REPUBLIKA.CO.ID, WASHINGTON -- Bank Sentral Amerika (The Fed) kembali menaikkan suku bunga acuan sebesar 25 basis poin (bps) atau 0,25 persen menjadi 5,25-5,5 persen. Setelah kenaikan ke-11 kalinya itu dalam 12 pertemuan terakhir, Ketua The Fed Jerome Powell mengungkapkan masih akan terbuka mengenai peluang kenaikan suku bunga lanjutan pada pertemuan September 2023.
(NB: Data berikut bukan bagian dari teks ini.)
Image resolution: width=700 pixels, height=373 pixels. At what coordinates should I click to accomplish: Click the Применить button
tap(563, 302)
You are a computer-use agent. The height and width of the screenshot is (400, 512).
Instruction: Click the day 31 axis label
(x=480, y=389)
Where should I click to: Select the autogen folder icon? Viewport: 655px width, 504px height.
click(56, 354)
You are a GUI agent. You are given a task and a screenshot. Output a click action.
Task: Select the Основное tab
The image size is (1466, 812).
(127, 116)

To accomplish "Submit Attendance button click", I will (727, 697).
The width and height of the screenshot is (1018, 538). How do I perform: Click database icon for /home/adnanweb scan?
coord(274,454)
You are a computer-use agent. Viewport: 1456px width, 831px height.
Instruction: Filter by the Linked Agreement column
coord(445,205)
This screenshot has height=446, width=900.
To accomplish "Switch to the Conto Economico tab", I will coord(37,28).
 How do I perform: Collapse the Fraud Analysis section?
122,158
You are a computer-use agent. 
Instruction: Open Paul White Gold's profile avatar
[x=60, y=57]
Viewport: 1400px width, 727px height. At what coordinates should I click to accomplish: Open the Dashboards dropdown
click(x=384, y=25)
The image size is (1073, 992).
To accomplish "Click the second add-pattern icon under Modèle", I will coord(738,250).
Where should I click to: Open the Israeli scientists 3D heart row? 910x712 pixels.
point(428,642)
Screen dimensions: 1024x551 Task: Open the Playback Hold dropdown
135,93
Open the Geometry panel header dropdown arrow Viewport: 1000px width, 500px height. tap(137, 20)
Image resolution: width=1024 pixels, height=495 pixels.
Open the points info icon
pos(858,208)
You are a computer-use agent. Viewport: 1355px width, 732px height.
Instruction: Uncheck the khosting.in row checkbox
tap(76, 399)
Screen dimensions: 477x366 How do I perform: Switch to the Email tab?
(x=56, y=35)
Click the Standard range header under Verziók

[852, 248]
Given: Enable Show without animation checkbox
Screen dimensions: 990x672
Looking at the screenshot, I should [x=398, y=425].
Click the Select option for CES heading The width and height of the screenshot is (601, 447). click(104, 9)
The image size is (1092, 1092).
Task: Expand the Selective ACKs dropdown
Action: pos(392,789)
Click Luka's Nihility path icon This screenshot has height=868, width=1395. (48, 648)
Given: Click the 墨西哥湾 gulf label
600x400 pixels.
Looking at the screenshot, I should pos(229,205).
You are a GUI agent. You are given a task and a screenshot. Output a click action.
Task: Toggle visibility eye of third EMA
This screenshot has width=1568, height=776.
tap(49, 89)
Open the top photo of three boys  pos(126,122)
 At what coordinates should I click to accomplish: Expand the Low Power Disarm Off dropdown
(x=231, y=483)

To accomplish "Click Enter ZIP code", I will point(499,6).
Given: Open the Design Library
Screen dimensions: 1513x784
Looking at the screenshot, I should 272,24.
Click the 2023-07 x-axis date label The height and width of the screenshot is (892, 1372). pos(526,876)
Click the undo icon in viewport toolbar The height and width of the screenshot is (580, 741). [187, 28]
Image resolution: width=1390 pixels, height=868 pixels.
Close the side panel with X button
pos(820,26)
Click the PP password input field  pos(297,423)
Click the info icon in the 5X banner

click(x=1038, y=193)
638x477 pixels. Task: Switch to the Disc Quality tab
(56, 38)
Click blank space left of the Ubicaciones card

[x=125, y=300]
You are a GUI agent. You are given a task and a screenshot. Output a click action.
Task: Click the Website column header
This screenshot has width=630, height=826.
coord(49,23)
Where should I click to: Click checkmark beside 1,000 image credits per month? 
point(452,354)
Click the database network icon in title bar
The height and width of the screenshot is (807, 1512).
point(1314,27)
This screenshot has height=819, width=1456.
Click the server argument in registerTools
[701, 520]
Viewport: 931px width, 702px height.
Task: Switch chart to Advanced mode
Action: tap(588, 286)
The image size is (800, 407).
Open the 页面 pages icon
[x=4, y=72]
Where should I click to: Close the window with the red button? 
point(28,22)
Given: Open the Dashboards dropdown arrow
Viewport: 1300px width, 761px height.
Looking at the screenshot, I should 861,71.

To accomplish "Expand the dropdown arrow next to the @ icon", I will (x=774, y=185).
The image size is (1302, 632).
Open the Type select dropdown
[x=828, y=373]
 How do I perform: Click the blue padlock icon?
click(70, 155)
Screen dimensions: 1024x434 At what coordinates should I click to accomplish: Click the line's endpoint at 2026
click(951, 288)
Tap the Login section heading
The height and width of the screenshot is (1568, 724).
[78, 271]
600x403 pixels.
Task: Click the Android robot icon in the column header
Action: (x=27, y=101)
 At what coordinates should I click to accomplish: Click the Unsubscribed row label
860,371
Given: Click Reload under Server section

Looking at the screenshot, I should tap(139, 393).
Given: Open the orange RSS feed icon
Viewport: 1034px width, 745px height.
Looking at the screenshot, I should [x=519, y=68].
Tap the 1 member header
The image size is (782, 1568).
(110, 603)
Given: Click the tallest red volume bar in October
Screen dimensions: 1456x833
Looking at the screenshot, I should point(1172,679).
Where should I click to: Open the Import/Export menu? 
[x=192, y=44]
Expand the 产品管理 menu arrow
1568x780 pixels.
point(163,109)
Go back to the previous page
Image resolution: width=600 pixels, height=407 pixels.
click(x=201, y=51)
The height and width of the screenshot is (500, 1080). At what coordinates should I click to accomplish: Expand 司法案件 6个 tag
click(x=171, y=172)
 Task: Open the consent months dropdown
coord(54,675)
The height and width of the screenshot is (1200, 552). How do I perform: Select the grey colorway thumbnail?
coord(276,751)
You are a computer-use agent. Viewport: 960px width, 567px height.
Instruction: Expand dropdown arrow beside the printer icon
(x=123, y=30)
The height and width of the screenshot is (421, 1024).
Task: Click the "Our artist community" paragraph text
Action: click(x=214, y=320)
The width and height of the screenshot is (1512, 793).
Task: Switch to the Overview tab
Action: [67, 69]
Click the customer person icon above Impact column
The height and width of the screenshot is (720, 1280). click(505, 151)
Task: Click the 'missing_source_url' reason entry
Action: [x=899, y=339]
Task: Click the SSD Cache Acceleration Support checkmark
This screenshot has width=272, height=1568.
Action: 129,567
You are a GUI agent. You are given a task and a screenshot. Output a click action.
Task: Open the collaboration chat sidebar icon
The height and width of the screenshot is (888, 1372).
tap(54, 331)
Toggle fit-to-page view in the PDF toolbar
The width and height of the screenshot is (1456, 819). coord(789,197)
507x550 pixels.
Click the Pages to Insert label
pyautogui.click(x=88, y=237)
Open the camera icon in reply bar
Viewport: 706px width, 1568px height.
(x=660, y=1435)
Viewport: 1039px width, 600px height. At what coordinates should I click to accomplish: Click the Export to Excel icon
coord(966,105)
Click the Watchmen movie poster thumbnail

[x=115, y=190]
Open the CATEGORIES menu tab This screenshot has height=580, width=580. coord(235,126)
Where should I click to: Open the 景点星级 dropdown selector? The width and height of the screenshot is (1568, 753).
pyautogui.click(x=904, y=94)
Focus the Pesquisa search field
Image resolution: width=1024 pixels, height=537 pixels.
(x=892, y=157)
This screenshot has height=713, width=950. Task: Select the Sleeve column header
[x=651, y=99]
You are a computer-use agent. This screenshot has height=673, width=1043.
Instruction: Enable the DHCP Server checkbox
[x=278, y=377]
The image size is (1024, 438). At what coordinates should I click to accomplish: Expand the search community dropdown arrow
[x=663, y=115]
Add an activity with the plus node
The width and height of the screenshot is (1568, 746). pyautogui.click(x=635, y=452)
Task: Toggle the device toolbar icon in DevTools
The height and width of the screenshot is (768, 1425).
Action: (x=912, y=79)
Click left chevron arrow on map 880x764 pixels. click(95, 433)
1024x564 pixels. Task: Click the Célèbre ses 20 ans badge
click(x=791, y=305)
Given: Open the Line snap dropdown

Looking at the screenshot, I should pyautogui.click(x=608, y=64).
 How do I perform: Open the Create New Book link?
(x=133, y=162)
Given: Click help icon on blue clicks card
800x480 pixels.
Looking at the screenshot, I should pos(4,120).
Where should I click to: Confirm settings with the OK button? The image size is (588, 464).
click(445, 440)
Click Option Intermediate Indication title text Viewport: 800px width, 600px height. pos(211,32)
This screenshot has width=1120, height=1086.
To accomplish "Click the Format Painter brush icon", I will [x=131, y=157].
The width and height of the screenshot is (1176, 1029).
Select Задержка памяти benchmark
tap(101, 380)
Hal itu akan dipilih meskipun saat ini masih berlanjutnya perlambatan inflasi. “Komite akan terus menilai informasi tambahan dan implikasinya terhadap kebijakan moneter," kata Fed dikutip Reuters, Kamis (27/7/2023).
Dalam konferensi pers setelah kebijakan terbaru the Fed, Powell mengatakan bank sentral sangat memperhatikan totalitas data yang masuk. Khususnya dalam mempelajari tanda-tanda bahwa ekonomi sedang menuju periode di bawah tren atau pertumbuhan yang menurutnya diperlukan agar inflasi turun.
AS mencatat saat ini inflasi telah mereda. Hal itu terlihat dari biaya yang tidak terlalu besar bagi pasar tenaga kerja, di mana tingkat pengangguran tetap rendah pada 3,6 persen. Pertumbuhan ekonomi tetap di atas tingkat tren yang diperkirakan Fed sebesar 1,8 persen.
Powell mengakui inflasi yang sudah turun merupakan l perkembangan positif. Hanya saja ketika The Fed memasuki periode sulit dalam melawan inflasi, perlu diimbangi dengan kebutuhan untuk kenaikan suku bunga lebih lanjut terhadap risiko terlalu jauh.
"Kita akan dapat mencapai inflasi kembali ke target kita tanpa penurunan yang sangat signifikan yang mengakibatkan tingkat kehilangan pekerjaan yang tinggi," ungkap Powell.
Sebelumnya, Gubernur Bank Indonesia Perry Warjiyo mengungkapkan berdasarkan asesmen yang dilakukan BI, The Fed pada Juli 2023 masih akan menaikkan suku bunga acuannya hingga 25 basis poin (bps). Tak hanya itu, Perry menuturkan potensi kenaikan suku bunga acuan The Fed juga masih akan berlangsung pada September 2023 sebanyak 25 bps lagi.
“Sehingga FFR akan menjadi 5,75 persen pada September 2023,” tutur Perry.
Setelah itu, Perry memperkirakan The Fed tidak akan seagresif sebelumnya dalam menaikkan suku bunga acuan. Setidaknya, kata Perry, naik turunnya FFR setelah Juli dan September 2023 mulai berkurang.
BI mengungkapkan, perkembangan ekonomi global dapat mendorong aliran modal ke negara berkembang lebih selektif. Selain itu juga meningkatkan tekanan nilai tukar di negara berkembang, termasuk Indonesia sehingga memerlukan penguatan respons kebijakan untuk memitigasi risiko rambatan global.